Desgrez feignit l'étonnement.
– Ah ?... Mais n'est-ce pas le petit cousin qui a joué avec vous, certain soir, à la taverne du Masque-Rouge ?
– Lui-même, confirma Angélique avec un mouvement provocant du menton. Eh bien, qu'en pensez-vous ?
– De quoi donc ? Du mariage ou du petit cousin ?
– Des deux.
– Le mariage est un sujet délicat, et je laisse à votre confesseur le soin de vous en entretenir, mon enfant, dit Desgrez d'un ton docte. Quant au petit cousin, je constate avec regret que ce n'est pas du tout votre genre d'homme.
– Comment cela ? Il est pourtant très beau.
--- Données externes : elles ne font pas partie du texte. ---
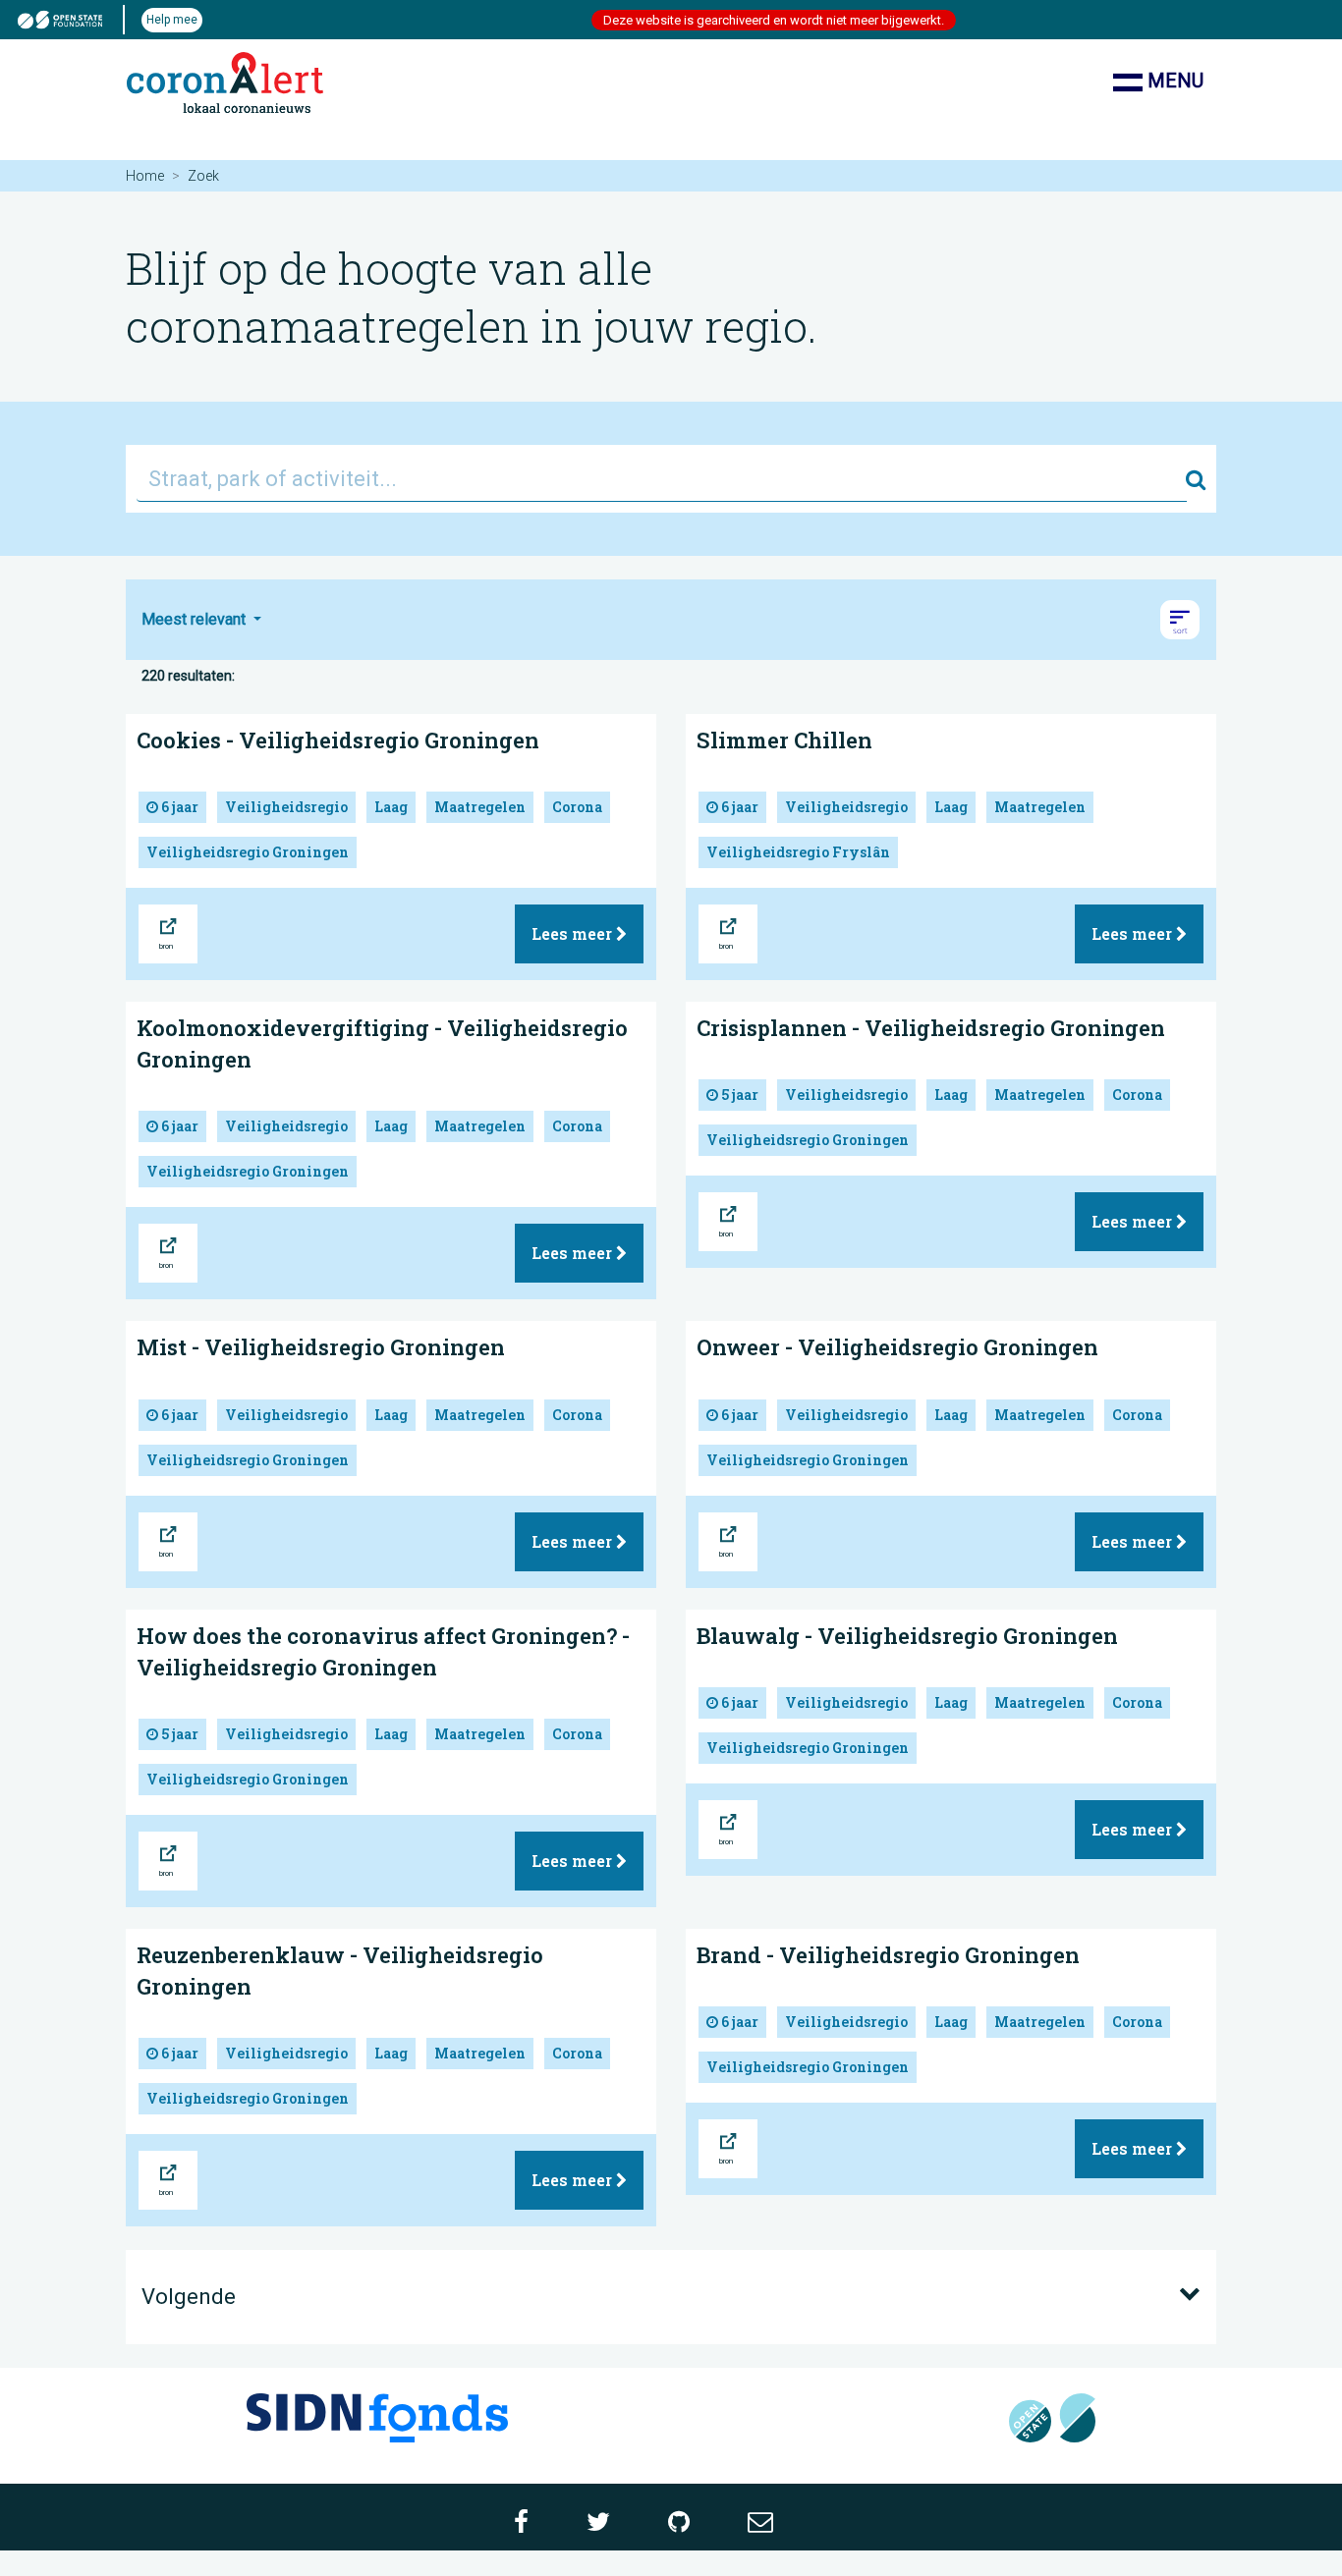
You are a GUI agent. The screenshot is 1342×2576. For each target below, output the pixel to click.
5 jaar (738, 1094)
– Précisément. La beauté est bien ce qui est le moins susceptible de vous séduire chez les hommes. Ce que vous aimez en eux ne sont pas les qualités qui les rapprochent des femmes, mais ce qui les en différencie : leur intelligence, leur vue du monde, pas toujours très juste peut-être, mais qui vous semble nouvelle, et aussi le mystère de leur fonction virile. Oui, madame, vous êtes comme ça. Ce n'est pas la peine de me regarder avec cet air choqué derrière votre masque. J'ajouterai que, plus un homme se détache du troupeau commun, plus vous le reconnaissez pour maître. C'est pourquoi vous aimez les originaux, les parias, les révoltés. Voilà pourquoi vos amours ne finissent pas toujours très bien. Pourvu qu'un homme sache vous distraire et vous faire rire vous êtes prête à le suivre jusqu'au bout du monde. Que, par là-dessus, il ait la robustesse et la science suffisantes pour combler les exigences de votre petit corps raffiné, vous lui pardonnez tout. Or, celui-ci n'est pas sot, mais il n'a pas d'esprit. S'il vous aime, vous risquez fort de vous ennuyer mortellement en sa compagnie.
– Il ne m'aime pas.
– Tant mieux. Vous pourrez toujours vous distraire à essayer de vous faire aimer. Mais, pour l'amour physique, je parierais sans peine qu'il est moins subtil qu'un laboureur. Ne m'a-t-on pas dit qu'il faisait partie de la bande de Monsieur ?
– Je n'aime pas qu'on parle ainsi de Philippe, dit Angélique, assombrie. Oh ! Desgrez, cela me gêne de vous poser cette question. Mais est-ce que de telles pratiques ne peuvent pas empêcher un homme de... d'avoir des enfants, par exemple ?
– Cela dépend de quel genre d'homme il s'agit, ma belle innocente, dit Desgrez en riant. Tel que ce garçon me paraît bâti, je pense qu'il a tout ce qu'il faut pour rendre une femme heureuse et lui donner une ribambelle d'enfants. Mais, chez lui, c'est le cœur qui manque. Quand il sera mort, son cœur ne pourra pas être plus froid dans sa poitrine qu'il ne l'est aujourd'hui. Bah ! Je vois que vous voulez goûter à la beauté. Eh bien ! goûtez-y, mordez-y à belles dents et surtout ne regrettez rien. Moi, je vais vous quitter.
Il se leva pour lui baiser la main.
– Mon empoisonneuse n'est pas venue. J'en suis marri. Merci pourtant de votre agréable compagnie.
*****
Lorsqu'il se fut éloigné entre les tables, Angélique resta figée par la sensation d'inquiétude et de chagrin qui lui serrait la gorge.
– Moi, je vais vous quitter, avait dit Desgrez.
Tout à coup elle comprenait que, dans le monde où elle allait revenir : la cour, Versailles, Saint-Germain, le Louvre, elle ne rencontrerait plus le policier Desgrez et son chien Sorbonne. Ils s'effaceraient, retourneraient dans ce décor de valets, de marchands, de petit peuple qui tourne sa ronde autour des grands et que les yeux de ces derniers ne voient pas.